EXERCISE GOAL: Reproduce the following lines word for word.

>> Start DATA TO PROCESS

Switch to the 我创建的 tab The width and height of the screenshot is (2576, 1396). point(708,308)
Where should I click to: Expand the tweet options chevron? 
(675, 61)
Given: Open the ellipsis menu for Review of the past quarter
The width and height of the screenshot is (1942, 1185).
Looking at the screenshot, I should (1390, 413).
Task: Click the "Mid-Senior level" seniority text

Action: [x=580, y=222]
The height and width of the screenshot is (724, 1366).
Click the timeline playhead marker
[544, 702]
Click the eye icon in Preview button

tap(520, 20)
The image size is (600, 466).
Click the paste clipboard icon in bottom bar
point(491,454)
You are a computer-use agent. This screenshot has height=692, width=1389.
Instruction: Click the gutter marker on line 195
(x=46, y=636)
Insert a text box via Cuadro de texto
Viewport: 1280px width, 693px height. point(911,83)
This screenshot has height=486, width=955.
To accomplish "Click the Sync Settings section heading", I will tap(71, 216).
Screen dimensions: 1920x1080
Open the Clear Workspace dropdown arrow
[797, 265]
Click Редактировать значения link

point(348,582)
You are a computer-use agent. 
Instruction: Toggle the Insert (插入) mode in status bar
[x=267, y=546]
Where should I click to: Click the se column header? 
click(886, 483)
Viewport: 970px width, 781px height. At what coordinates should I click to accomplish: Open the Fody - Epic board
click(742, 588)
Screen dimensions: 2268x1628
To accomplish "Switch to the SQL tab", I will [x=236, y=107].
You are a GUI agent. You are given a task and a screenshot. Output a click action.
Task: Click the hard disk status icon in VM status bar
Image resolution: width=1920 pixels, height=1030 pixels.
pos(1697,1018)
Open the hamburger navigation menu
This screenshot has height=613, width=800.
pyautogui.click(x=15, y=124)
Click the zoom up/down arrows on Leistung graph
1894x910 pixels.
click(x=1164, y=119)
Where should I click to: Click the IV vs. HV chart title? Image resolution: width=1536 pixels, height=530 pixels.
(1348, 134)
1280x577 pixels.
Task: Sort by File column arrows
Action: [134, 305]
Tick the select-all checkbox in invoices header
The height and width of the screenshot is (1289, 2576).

>> End DATA TO PROCESS

ANSWER FOR THIS EXERCISE:
Switch to the 我创建的 tab The width and height of the screenshot is (2576, 1396). point(708,308)
Where should I click to: Expand the tweet options chevron? 
(675, 61)
Given: Open the ellipsis menu for Review of the past quarter
The width and height of the screenshot is (1942, 1185).
Looking at the screenshot, I should (1390, 413).
Task: Click the "Mid-Senior level" seniority text

Action: [x=580, y=222]
The height and width of the screenshot is (724, 1366).
Click the timeline playhead marker
[544, 702]
Click the eye icon in Preview button

tap(520, 20)
The image size is (600, 466).
Click the paste clipboard icon in bottom bar
point(491,454)
You are a computer-use agent. This screenshot has height=692, width=1389.
Instruction: Click the gutter marker on line 195
(x=46, y=636)
Insert a text box via Cuadro de texto
Viewport: 1280px width, 693px height. point(911,83)
This screenshot has height=486, width=955.
To accomplish "Click the Sync Settings section heading", I will tap(71, 216).
Screen dimensions: 1920x1080
Open the Clear Workspace dropdown arrow
[797, 265]
Click Редактировать значения link

point(348,582)
You are a computer-use agent. 
Instruction: Toggle the Insert (插入) mode in status bar
[x=267, y=546]
Where should I click to: Click the se column header? 
click(886, 483)
Viewport: 970px width, 781px height. At what coordinates should I click to accomplish: Open the Fody - Epic board
click(742, 588)
Screen dimensions: 2268x1628
To accomplish "Switch to the SQL tab", I will [x=236, y=107].
You are a GUI agent. You are given a task and a screenshot. Output a click action.
Task: Click the hard disk status icon in VM status bar
Image resolution: width=1920 pixels, height=1030 pixels.
pos(1697,1018)
Open the hamburger navigation menu
This screenshot has height=613, width=800.
pyautogui.click(x=15, y=124)
Click the zoom up/down arrows on Leistung graph
1894x910 pixels.
click(x=1164, y=119)
Where should I click to: Click the IV vs. HV chart title? Image resolution: width=1536 pixels, height=530 pixels.
(1348, 134)
1280x577 pixels.
Task: Sort by File column arrows
Action: [134, 305]
Tick the select-all checkbox in invoices header
The height and width of the screenshot is (1289, 2576).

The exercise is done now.